10. Februar 1898: Geburt Bertolt Brechts
Brecht gilt als Begründer des epischen Theaters
Grösster Erfolg: Die Dreigroschenoper (1928)
1933: Flucht vor den Nazis nach Amerika
1947: Übersiedelung in die Schweiz
1947: Umzug nach Ost-Berlin
1956: Brecht stirbt in Berlin

Brechts episches Theater unterscheidet sich vom klassischen Drama in wichtigen Punkten. Der Zuschauer wird zum Betrachter, dem Kenntnisse über die Welt und den veränderlichen Menschen vermittelt werden.

Der Schauspieler spielt seine Rolle mit Distanz, er verwandelt sich nicht in seine Figur, er zeigt sie.
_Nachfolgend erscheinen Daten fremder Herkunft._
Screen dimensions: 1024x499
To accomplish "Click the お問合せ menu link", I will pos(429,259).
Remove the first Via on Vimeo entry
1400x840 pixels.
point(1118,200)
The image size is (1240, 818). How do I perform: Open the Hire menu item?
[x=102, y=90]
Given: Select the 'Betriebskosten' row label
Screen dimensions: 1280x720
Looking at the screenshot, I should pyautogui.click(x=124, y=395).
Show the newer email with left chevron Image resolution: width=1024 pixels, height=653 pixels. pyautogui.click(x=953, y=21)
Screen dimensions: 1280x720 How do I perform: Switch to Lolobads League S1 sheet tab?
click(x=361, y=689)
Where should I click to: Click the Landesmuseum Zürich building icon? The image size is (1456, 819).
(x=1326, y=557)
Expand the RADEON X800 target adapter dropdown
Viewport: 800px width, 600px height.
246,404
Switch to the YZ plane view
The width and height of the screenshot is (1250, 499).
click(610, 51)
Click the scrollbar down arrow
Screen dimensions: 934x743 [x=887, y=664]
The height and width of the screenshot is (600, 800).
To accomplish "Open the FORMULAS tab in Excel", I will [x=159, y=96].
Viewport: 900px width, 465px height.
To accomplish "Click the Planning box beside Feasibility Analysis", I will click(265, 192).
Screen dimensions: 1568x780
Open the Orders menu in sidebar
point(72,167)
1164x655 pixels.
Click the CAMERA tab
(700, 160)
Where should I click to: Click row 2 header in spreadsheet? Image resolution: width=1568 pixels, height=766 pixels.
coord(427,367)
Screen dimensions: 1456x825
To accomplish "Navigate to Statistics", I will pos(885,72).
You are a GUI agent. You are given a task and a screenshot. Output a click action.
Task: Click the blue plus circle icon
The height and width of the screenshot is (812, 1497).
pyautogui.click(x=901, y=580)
Songs unterbrechen die Handlung und ermöglichen eine kritische Reflexion des Gesehenen.

Die Verfremdung, die das epische Theater anstrebt, ist ein Gegenkonzept zur Einfühlung. Brecht will die Zuschauenden zur Kritik und zur Reflexion anregen.

Daneben forderte er auch bequeme Sessel und ein Aufhebung des Rauchverbots im Zuschauerraum.